DATA SUPPLIED below:
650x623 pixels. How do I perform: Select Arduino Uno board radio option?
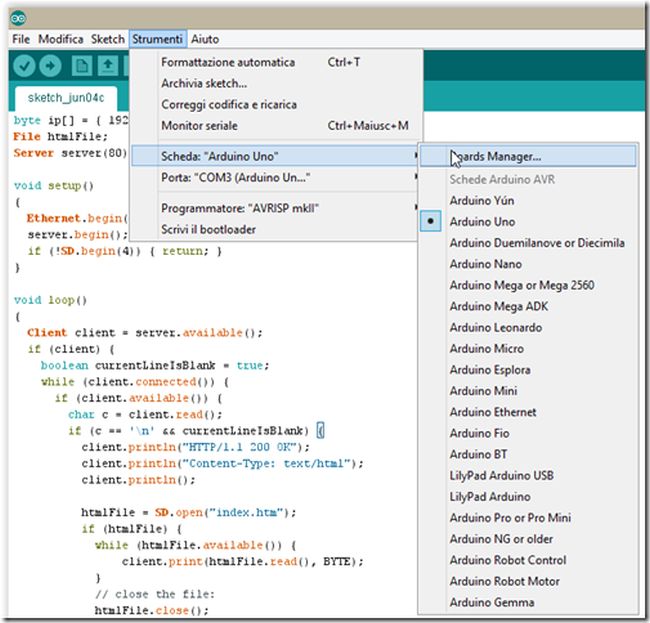pyautogui.click(x=482, y=221)
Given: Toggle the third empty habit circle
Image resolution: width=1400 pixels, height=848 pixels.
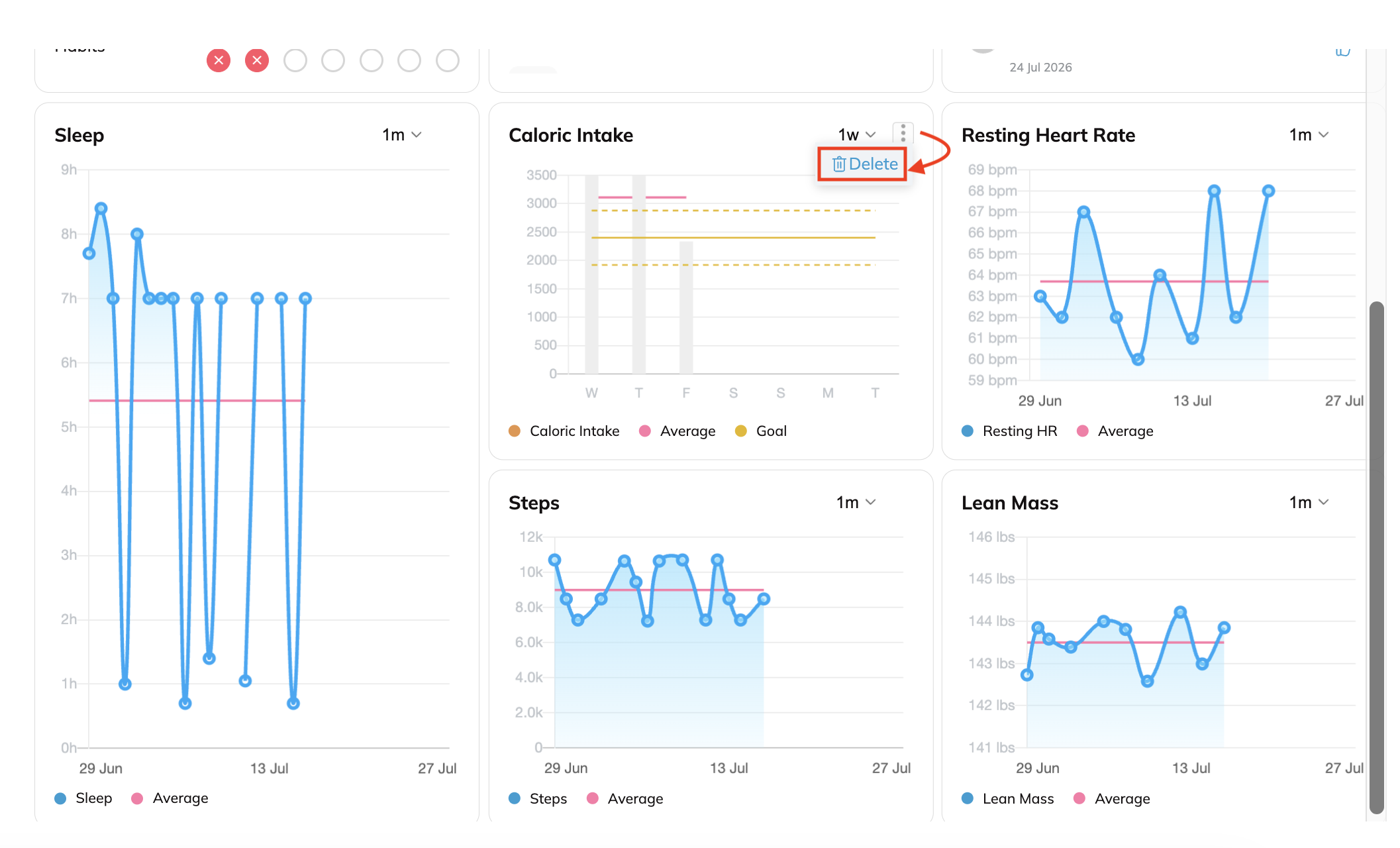Looking at the screenshot, I should click(x=372, y=60).
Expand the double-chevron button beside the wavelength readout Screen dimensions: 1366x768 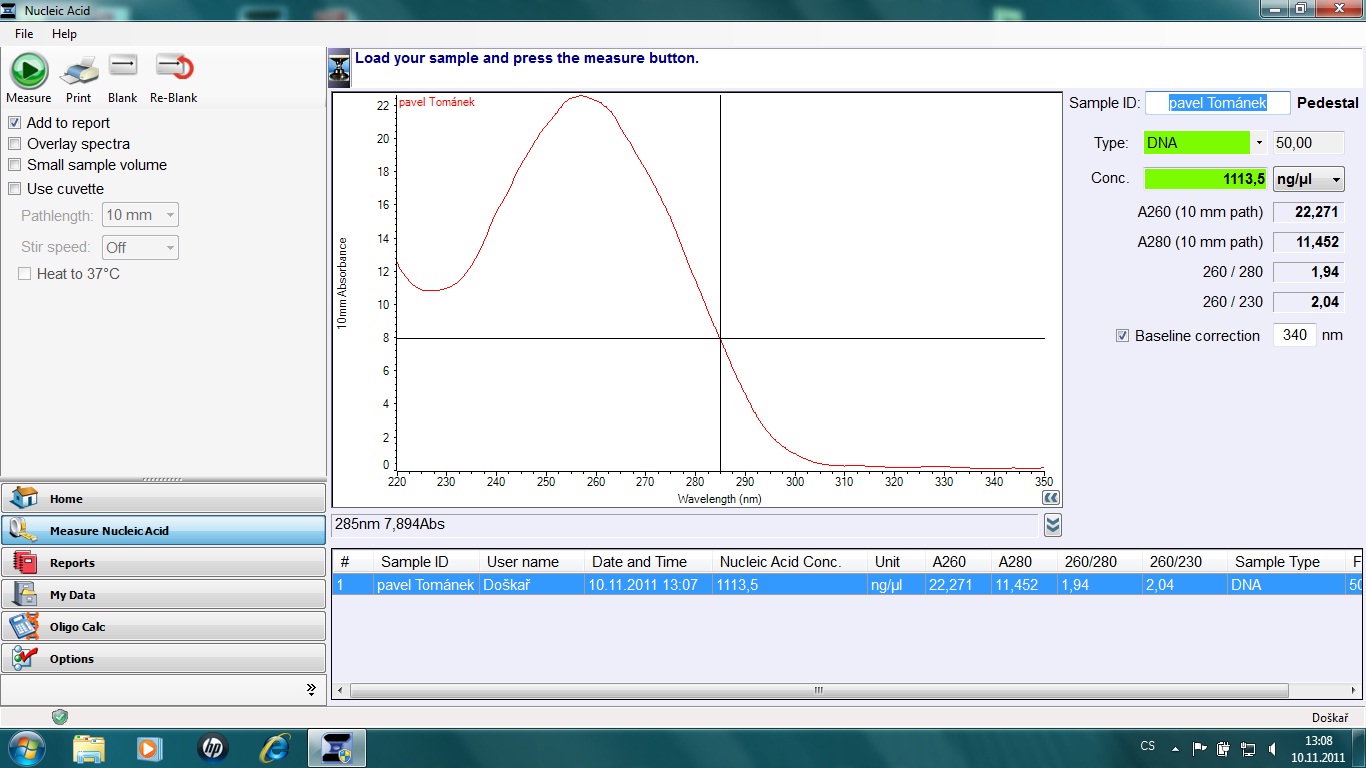pyautogui.click(x=1052, y=525)
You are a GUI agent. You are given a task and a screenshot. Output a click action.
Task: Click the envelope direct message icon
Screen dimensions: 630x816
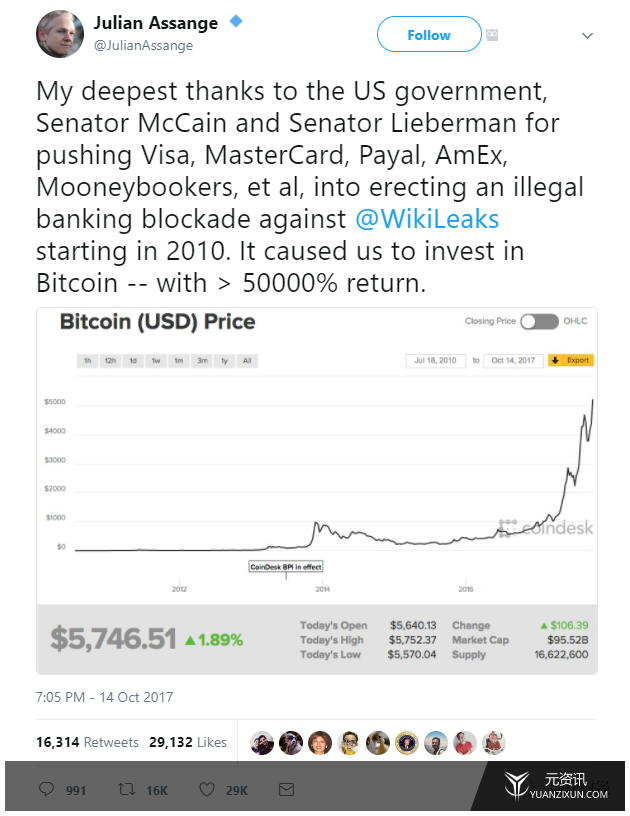coord(287,789)
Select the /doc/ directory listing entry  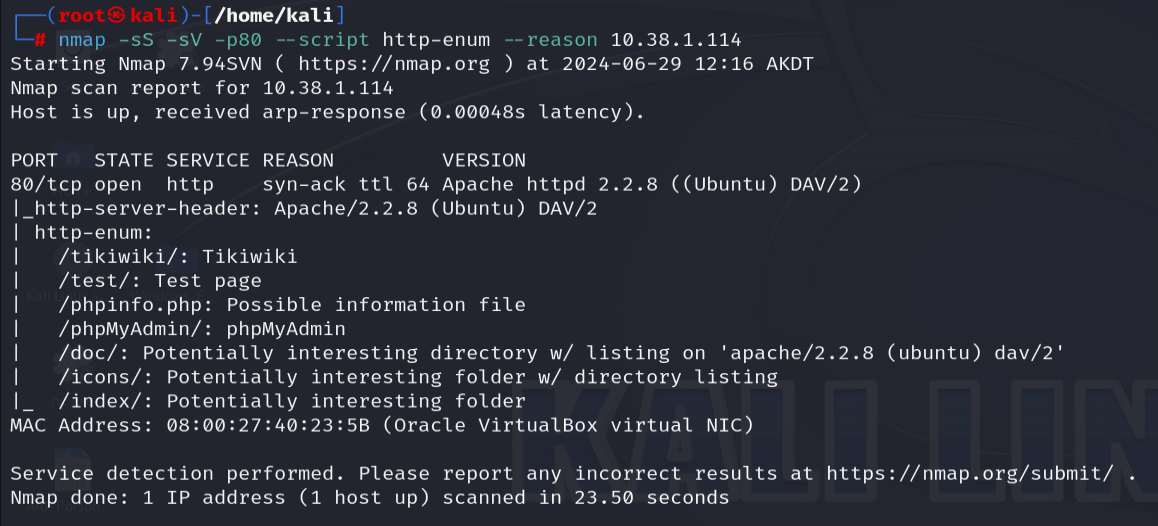coord(561,353)
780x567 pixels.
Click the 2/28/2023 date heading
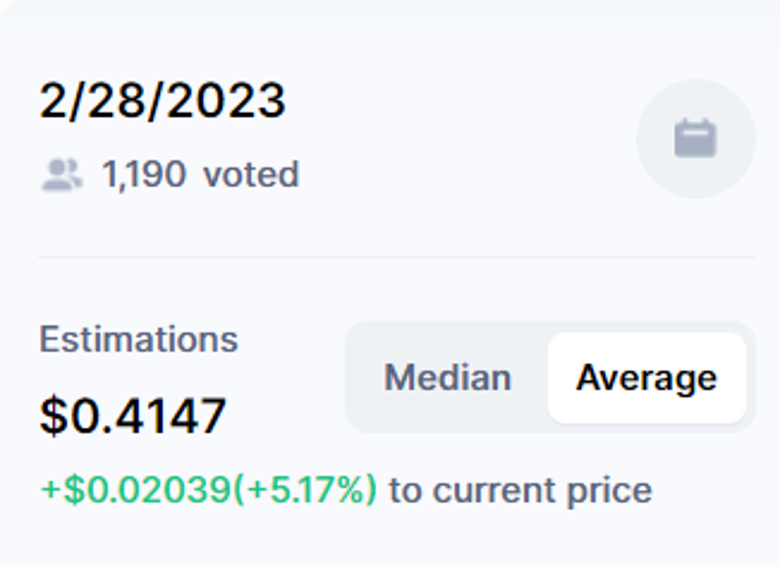pos(162,101)
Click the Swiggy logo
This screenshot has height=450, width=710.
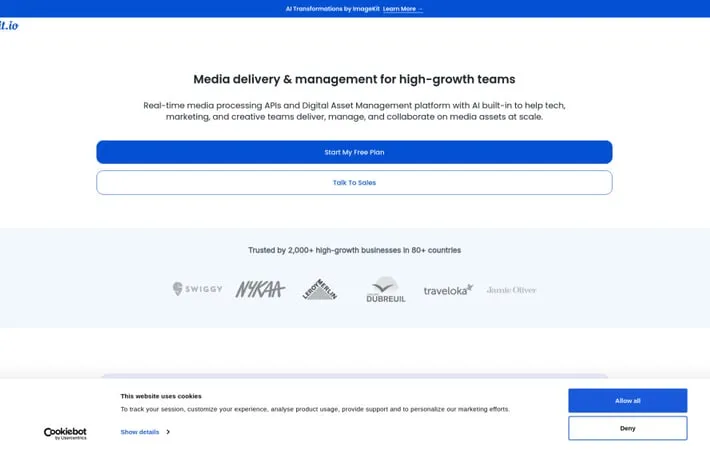pyautogui.click(x=197, y=289)
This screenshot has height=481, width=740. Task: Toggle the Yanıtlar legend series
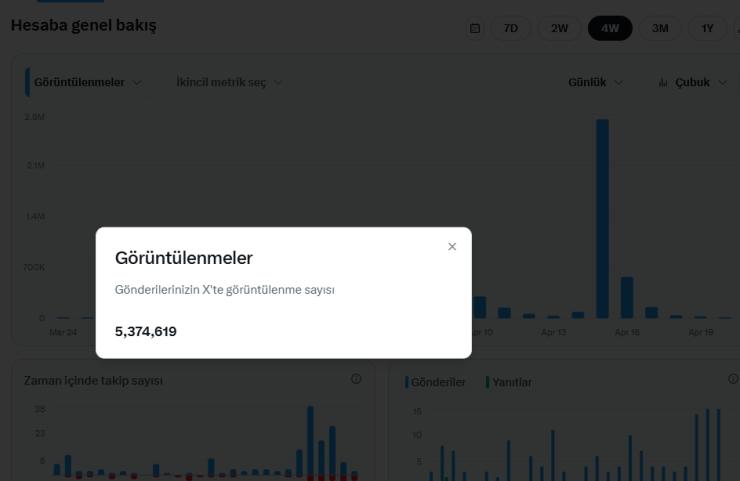point(510,382)
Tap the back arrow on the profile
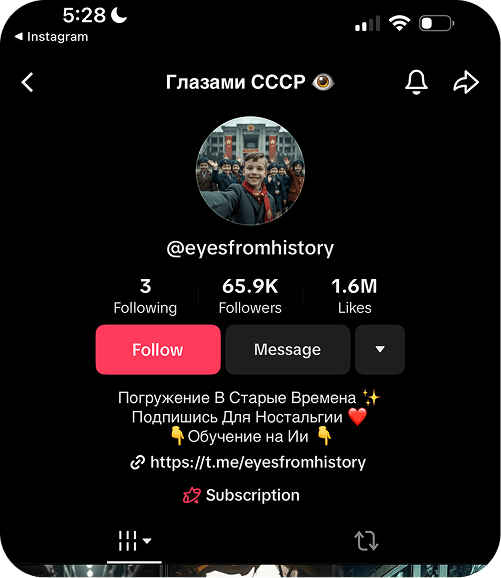The image size is (501, 578). coord(27,82)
End of DATA SUPPLIED.
▶ _EXERCISE GOAL_: All lines between the one that contains "Click the Swiggy logo" and the end of the records above, both included, are to be returned exactly as they stand, except for pictures, which are omitted.

▶ _WRITTEN SOLUTION_:
Click the Swiggy logo
This screenshot has height=450, width=710.
pyautogui.click(x=197, y=289)
This screenshot has height=481, width=740. Task: Toggle the Yanıtlar legend series
point(510,382)
Tap the back arrow on the profile
The image size is (501, 578). coord(27,82)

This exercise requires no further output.